Cher père ! s’il ne s’était point tant tourmenté du malheur que sa mort devait amener sur nous, je suis convaincue que ce terrible événement ne fût point arrivé sitôt. Ma mère faisait tous ses efforts pour l’empêcher de réfléchir sur ce triste sujet.

« Oh ! Richard, s’écriait-elle un jour, si vous vouliez éloigner ces tristes pensées de votre esprit, vous vivriez aussi longtemps que nous. Au moins, vous pourriez vivre jusqu’à ce que nos filles fussent mariées ; vous seriez un heureux grand-père, avec une bonne vieille femme pour votre compagne. »

Ma mère riait, et mon père rit aussi ; mais son rire expira bientôt dans un soupir.

« Elles mariées, pauvres filles, sans un schelling ! dit-il. Qui voudra d’elles ?

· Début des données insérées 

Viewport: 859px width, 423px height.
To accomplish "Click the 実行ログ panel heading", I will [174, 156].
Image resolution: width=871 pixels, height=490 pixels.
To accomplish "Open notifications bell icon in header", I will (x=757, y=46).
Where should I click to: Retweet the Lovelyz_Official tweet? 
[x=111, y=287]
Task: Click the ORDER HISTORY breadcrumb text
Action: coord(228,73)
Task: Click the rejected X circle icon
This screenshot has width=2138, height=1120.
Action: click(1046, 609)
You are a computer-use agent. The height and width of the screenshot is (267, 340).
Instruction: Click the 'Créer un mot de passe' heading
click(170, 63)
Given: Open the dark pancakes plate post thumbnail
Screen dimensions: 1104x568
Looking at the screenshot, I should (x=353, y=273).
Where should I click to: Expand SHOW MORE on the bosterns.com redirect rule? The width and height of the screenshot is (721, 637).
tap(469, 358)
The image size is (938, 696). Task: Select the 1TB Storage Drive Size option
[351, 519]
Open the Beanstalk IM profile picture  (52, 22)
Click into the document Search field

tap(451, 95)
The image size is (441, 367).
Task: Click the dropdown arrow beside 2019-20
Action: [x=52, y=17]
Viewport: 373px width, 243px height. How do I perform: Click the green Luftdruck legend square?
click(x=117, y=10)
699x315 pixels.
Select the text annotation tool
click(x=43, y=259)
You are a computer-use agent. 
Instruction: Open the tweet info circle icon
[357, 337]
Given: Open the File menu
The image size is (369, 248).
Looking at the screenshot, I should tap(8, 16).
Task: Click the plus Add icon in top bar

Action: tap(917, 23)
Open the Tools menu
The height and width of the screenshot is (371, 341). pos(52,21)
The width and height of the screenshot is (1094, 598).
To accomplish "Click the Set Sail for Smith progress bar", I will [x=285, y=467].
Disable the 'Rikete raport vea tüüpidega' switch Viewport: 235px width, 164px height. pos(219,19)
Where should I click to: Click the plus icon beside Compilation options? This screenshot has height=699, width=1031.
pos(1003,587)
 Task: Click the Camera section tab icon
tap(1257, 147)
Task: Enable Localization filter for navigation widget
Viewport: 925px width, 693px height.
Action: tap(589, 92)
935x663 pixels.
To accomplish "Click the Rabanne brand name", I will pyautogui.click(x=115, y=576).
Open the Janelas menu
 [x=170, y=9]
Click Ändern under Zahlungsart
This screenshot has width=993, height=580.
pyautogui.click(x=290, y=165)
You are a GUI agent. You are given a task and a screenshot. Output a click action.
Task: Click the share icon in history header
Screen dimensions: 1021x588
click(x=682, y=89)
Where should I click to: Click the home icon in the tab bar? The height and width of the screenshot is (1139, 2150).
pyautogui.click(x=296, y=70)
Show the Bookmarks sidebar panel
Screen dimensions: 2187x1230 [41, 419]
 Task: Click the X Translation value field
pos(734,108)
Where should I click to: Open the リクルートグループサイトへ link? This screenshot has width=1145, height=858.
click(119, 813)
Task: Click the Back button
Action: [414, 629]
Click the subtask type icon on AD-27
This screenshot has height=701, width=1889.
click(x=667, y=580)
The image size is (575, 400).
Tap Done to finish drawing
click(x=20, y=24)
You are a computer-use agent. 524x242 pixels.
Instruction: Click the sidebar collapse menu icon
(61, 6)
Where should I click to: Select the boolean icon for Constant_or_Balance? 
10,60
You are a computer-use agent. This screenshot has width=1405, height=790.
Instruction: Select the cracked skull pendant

— Eh ! il se trouvera des hommes très-heureux de les prendre. N’étais-je pas sans fortune lorsque vous m’avez épousée ? et ne vous disiez-vous pas fort content de votre acquisition ? Mais peu importe qu’elles trouvent ou non à se marier ; nous pouvons trouver mille moyens honnêtes de gagner notre vie. Et je m’étonne, Richard, que vous puissiez vous tourmenter à propos de la pauvreté qui serait notre lot si vous veniez à mourir ; comme s’il pouvait y avoir quelque chose de comparable à la douleur que nous aurions de vous perdre, affliction qui, vous le savez bien, absorberait toutes les autres. Vous devez donc faire tous vos efforts pour nous en préserver, et il n’y a rien comme un esprit joyeux pour tenir le corps en santé.